Ce matin : la France des extrêmes...

Ce n’est pas une chronique politique. Ce sont les éléments frappants d’un document sur la France publié hier par l’OCDE, l’organisme économique international qui observe les pays développés. Logiquement, on devrait évoquer son analyse des premiers pas d’Emmanuel Macron – plutôt positive d’ailleurs. Mais la lecture des données statistiques, nombreuses, du rapport est je crois plus intéressante. Car on découvre que dans nombre de domaines, la France occupe une place à part, extrême, parmi les 35 pays développés de la planète. On va citer les cas où elle se distingue dans les toutes premières places, pour le meilleur ou le pire. Bon, d’abord, deux bonnes nouvelles : la France est au troisième rang pour l’espérance de vie en bonne santé, après le Japon et la Corée. Tant mieux. Et nous bénéficions, par rapport aux autres, d’un (je cite) « bien-être enviable », avec notamment un équilibre vie privée-vie professionnelle hors norme. Qui l’eut crû ? Maintenant, le moins bon, un peu en vrac. La France est tout en bas sur l’emploi : par exemple la probabilité que quelqu’un en CDD obtienne un CDI un an plus tard est la plus faible. C’est bloqué. Le taux de syndicalisation est un des plus bas au monde. Le coût du travail, lui, reste particulièrement élevé. Quoi encore ? La France est, de tous les pays, celui où les seniors quittent le marché du travail le plus tôt. Toujours en économie, elle a remporté, en 2016, la palme des dépenses publiques les plus élevées de tous les pays – elle a battu la Finlande et le Danemark, médaille d’or.
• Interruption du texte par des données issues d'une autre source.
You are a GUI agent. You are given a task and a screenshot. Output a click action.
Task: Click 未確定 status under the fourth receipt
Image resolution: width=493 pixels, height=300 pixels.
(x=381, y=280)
Enfin, un point qui va intéresser les enseignants. La France est LE pays où ils se déclarent les moins préparés sur le plan pédagogique et où ils consacrent LE moins d’heures à travailler en équipe avec des collègues de leur établissement.

Le plus dur est devant nous, Dominique ! Comment analyser cela ?

Pas facile. Sur l’emploi, chacun en tirera les enseignements qu’il veut sur le besoin ou non des réformes en cours pour décoincer le système. Mais ce qui frappe au total quand même, c’est que les Français pensent souvent régler les problèmes qu’ils ont avec davantage d’argent. C’est toujours le remède miracle et le débat public porte là-dessus. On voit bien que c’est nécessaire (la santé) mais pas suffisant, comme dans l’éducation où il y a manifestement d’autres difficultés, d’organisation.